でもそんな棒なのに、オーケストラからは言いようのない艶やかな音が出ていたんだ。どのようなメカニズムでああいう振り方からああいう音が出るのか皆目見当がつかなかったけれど、確かに言えることは、それは偶然そうなっているのではなくて、シノポリが心の中に持っているイメージがそうさせているのだということだ。つまりテクニックではなくて、イメージさえあれば、最終的にはなんか伝わるのだということだな。
コルネリウスが他の若い指揮者にないものを持っているとすれば、そのイメージだ。彼も自分の“音”を持っているんだ。これだな。音楽家にとって決定的なものは。
彼に興味がある僕は、いろいろ聞き出してみた。
「どうやって、今日に至っているの?音大なんてそもそも行ったの?」
「行ったよ。ハノーファーの音大とザルツブルクのモーツァルテウム音楽院。でもハノーファー音大はもう16歳の時から行ってるんだ。で、20歳の時からハノーファー歌劇場で働きだした。音楽監督の下で練習プランを作ったり、歌手を相手にピアノ弾きながら稽古つけたりしていたのがとても役に立ったよ。その内にハンブルクやベルリンから現代音楽のプロジェクトのコレペティトールとして呼んでもらった。そして今いるハイデルベルクに音楽監督として呼んでもらえたというわけさ。」
「ふうん。よく若い指揮者でコンクールでいきなり一番を取ってしまって、そのまま大きなポストについてしまったものの、何も知らないということがあるじゃない。君はその点違うね。若いのに劇場というものがどういうものか知っている。」
「いろいろ失敗したよ。たとえば、劇場の袖に椅子が置いてあった。僕は暇な時にそこに座って、それからそれを邪魔じゃない所に片付けておいた。そしたら後で大問題になったんだ。その椅子は舞台道具で、大道具さんが必至で探したんだけど見つからなくて、結局歌手達は大事な椅子なしで演技しなければならない羽目に陥った。こんな風に劇場では全てが連動しているんだ。でも、それに気がついてきたら今度は劇場内で起こること全てに興味を持って全てが楽しくなったんだ。衣裳もメイクも舞台転換も、みんなオペラというものを支えているんだ。」
どうだい、若くてもなかなかしっかりしているだろう。それにしてもドイツという国もやっぱり凄いね。こういう人材をきちんと掘り出し、評価して、こんなに若くてもしかるべき地位を用意してあげる判断力と度量を持っているんだもの。日本人にはなかなか出来ないな。

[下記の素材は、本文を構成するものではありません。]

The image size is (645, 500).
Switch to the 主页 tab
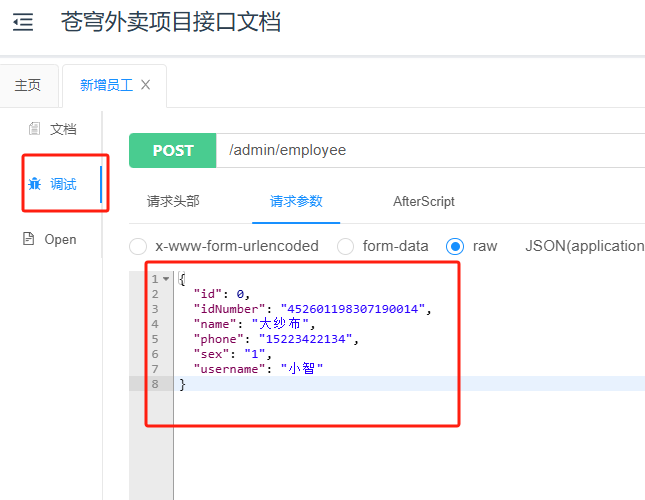(x=28, y=86)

「フィデリオ」の公演は11月30日木曜日が初日。超有名になる前のコルネリウス。一見の価値はあるかも知れない。初演の時も大評判を取った合唱団も頑張っているよ。
一方、12月1日金曜日初日の「セヴィリアの理髪師」の指揮者ミケーレ・カルッリは、まるで宇宙人のようで、音楽的ではあるがかなり素行が怪しい。合唱団のみんなは、彼が何か言う度に笑いをこらえるのに必至だ。本人至って大真面目なんだけどね。歌手の中では、アルマヴィーヴァ伯爵のローレンス・ブラウンリーという黒人歌手が断トツに素晴らしい。

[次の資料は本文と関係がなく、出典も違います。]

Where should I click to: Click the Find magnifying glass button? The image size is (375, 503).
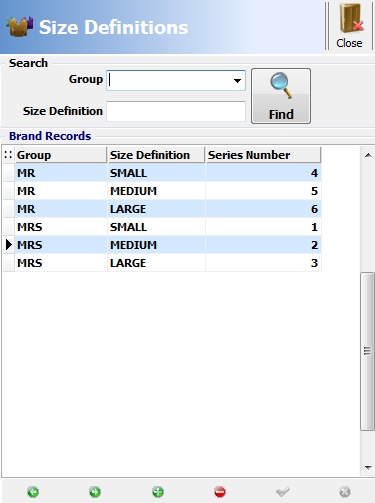(x=281, y=96)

この全くキャラクターの違う二つの公演をとっかえひっかえやることがどれだけ大変な事か。でもこの劇場は底力がついてきたんだな。どちらも最高のレベルでやってやるぜ。
ボジョレーと共に帰国
今、次女の杏奈が帰ってきている。長江杯コンクールの披露演奏会のためだ。22日の水曜日に着いて明日の日曜日が演奏会。28日火曜日には再び機上の人となる。あっという間だな。
彼女はボジョレー・ヌーボーをぶら下げて帰ってきた。今年のボジョレーが当たり年と以前書いたが、僕の勘違いだ。ごめんね。逆に今年は日照時間が短いので、甘みが出なかったそうだ。

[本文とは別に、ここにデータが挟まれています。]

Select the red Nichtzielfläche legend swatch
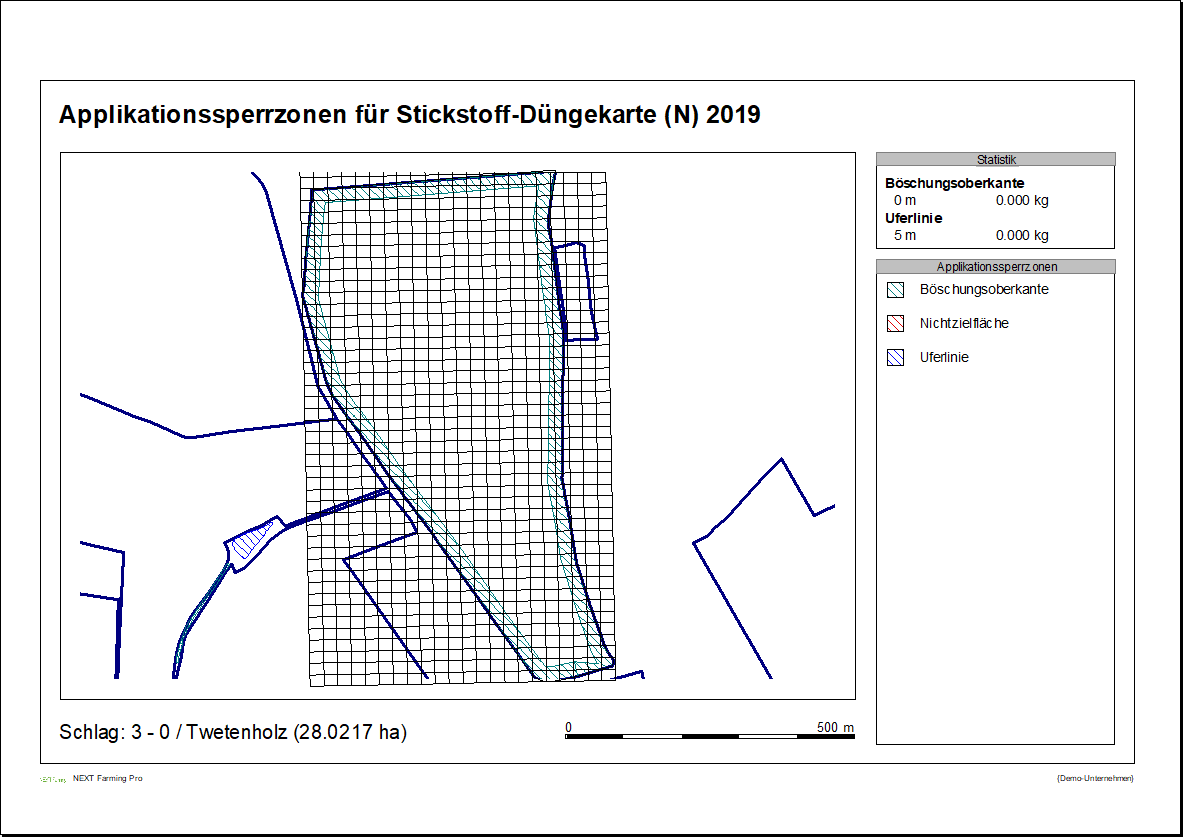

でも、でもね、それが僕にとっては良かったのだ。僕は甘いボジョレーがとても苦手なのだ。なんだか葡萄ジュースに毛が生えたみたいで、よけい若くて未熟な感じがして嫌なのだ。その点、今年のボジョレーは僕には最高なんだ。やや酸味があってコクがある感じがする。だから解禁になってから随分飲んでるよ。巷の格付けがなんだい。僕は自分でおいしいと思ったものを飲んで楽しむまでさ。僕にとっては当たり年だい!